As handheld gaming PCs continue to multiply, Valve’s Steam Deck Verified program has become the critical filter separating ports that merely launch from those that truly play well on the go. ARC Raiders arriving with an official Verified badge is significant: extraction shooters have historically struggled on Proton thanks to aggressive anti-cheat kernels and heavy shader compilation, yet ARC Raiders now clears that bar with default controls and no manual tinkering required. The turning point was Proton 10.0‑3, the compatibility build that pushed the game into Verified status and stabilized performance on the Deck’s AMD APU.
This guide focuses on the exact settings that keep ARC Raiders running smoothly during firefights and extraction sequences. The target is a stable 40 FPS at native resolution with predictable thermals and battery drain that lasts through multiple rounds.

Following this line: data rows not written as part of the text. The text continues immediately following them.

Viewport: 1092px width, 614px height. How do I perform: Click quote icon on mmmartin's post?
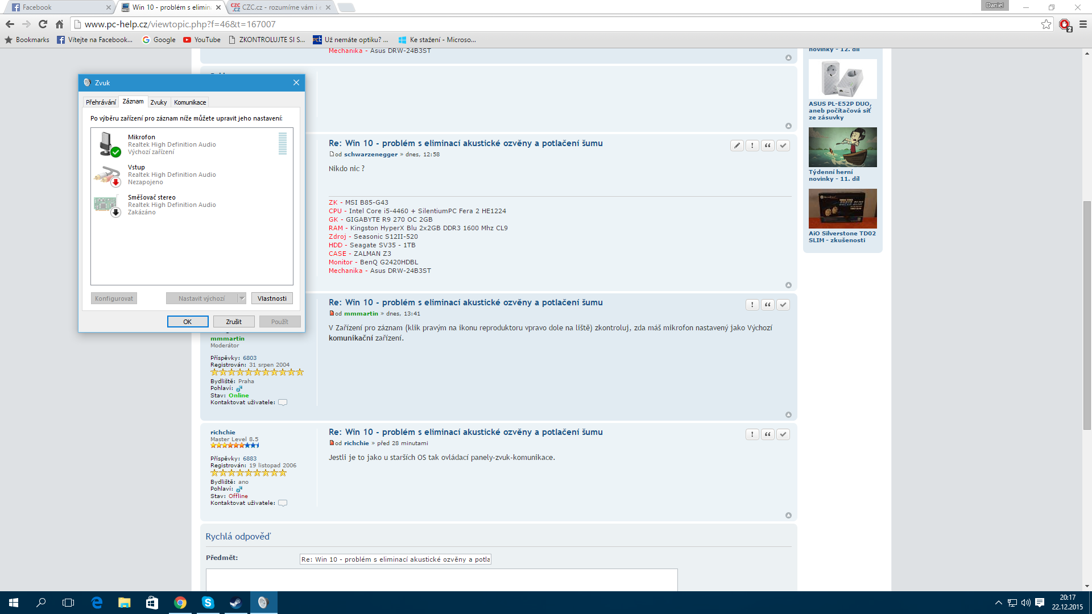click(x=768, y=305)
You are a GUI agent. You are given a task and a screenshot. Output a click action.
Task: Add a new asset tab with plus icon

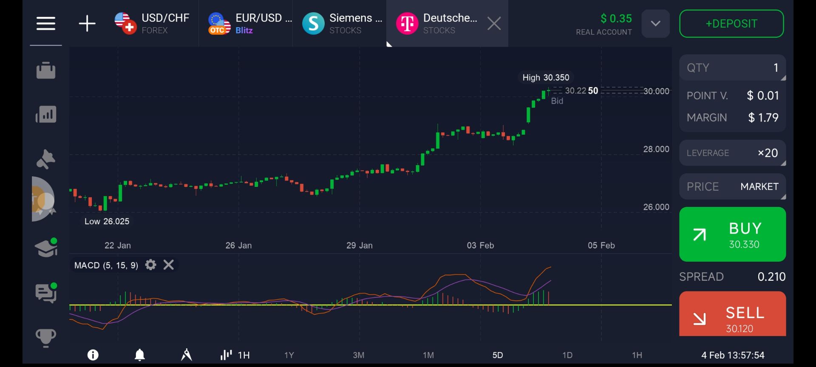87,23
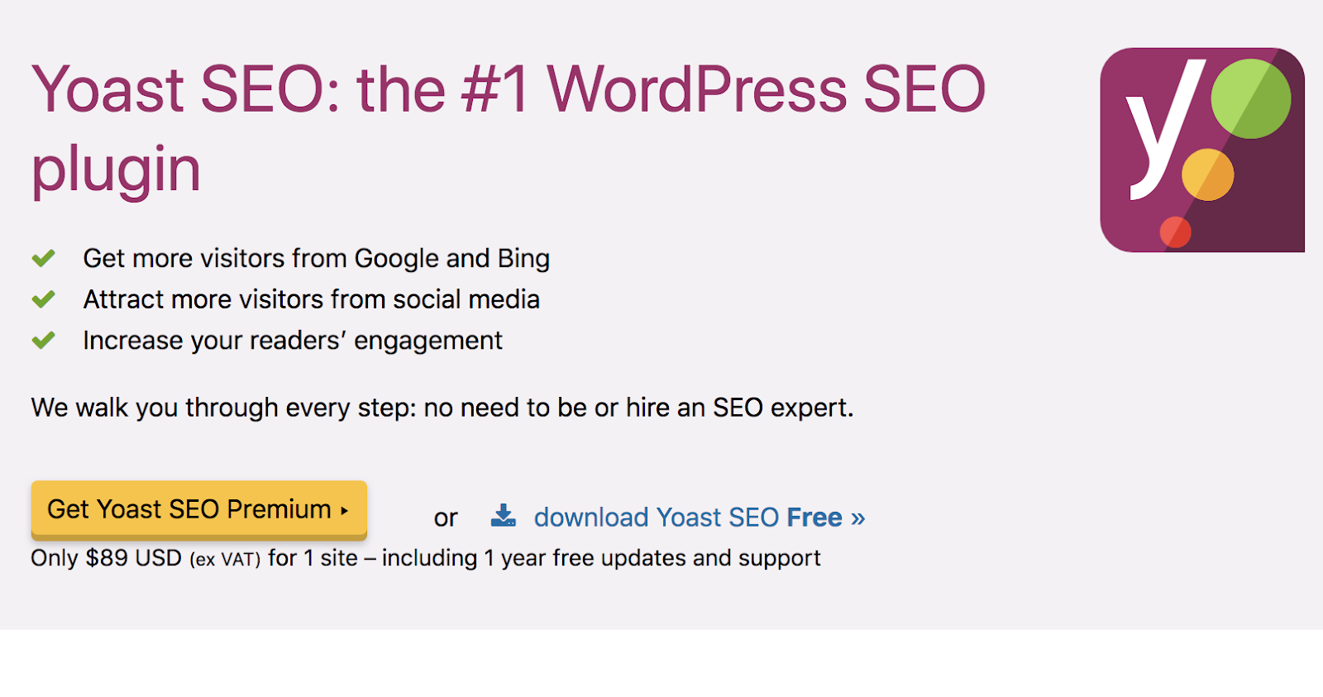
Task: Click the small arrow on the Premium button
Action: click(x=345, y=510)
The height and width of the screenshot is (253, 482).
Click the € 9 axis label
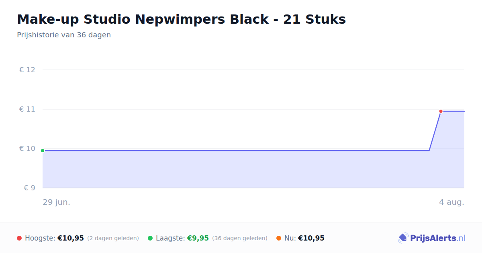pyautogui.click(x=30, y=188)
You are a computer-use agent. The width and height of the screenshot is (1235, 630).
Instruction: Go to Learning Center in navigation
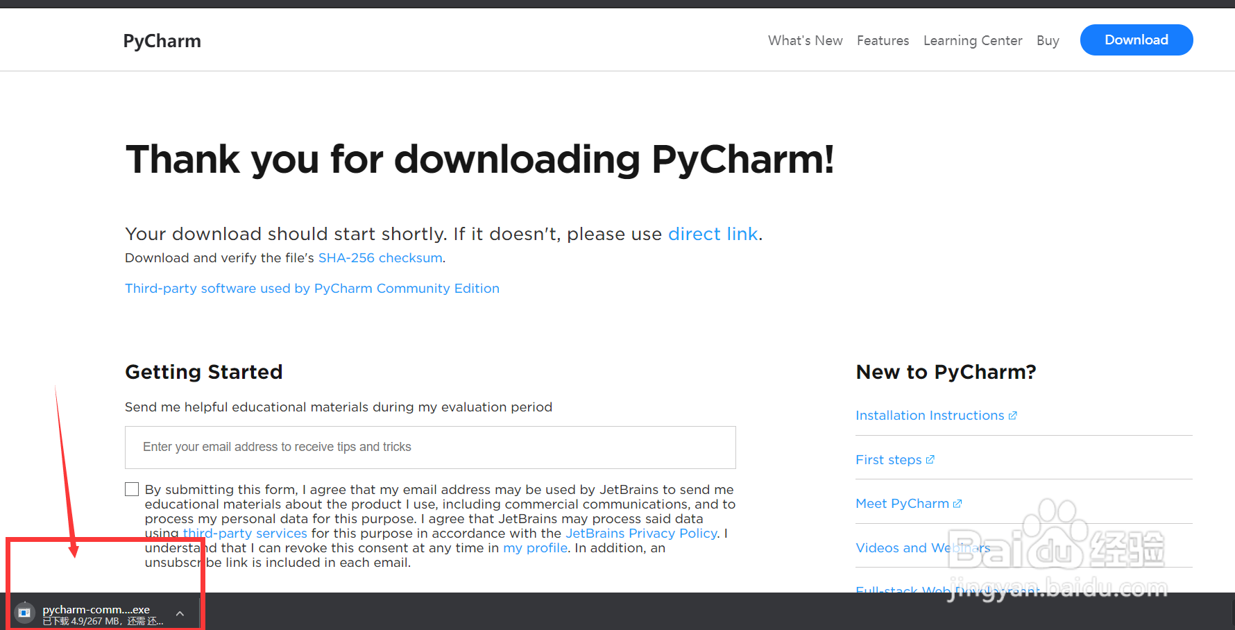(x=973, y=40)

ARC Raiders carries an official Steam Deck Verified rating, which functions as Valve’s native benchmark for Proton compatibility. In practice, this means the game boots without compatibility workarounds, recognizes the Deck’s gamepad layout immediately, and scales correctly to the 1280×800 display. The recommended Proton build is Proton 10.0‑3. This is the specific version that resolved the remaining launch and input issues, earning the title its Verified status.
If you encounter crashes, heavy shader stutter during your first few drops, or black screen transitions, switch to Proton Experimental. Some players report that Experimental compiles shaders more aggressively and reduces the micro-freezes that can occur when entering densely detailed zones. Otherwise, stay on 10.0‑3 for the most stable experience.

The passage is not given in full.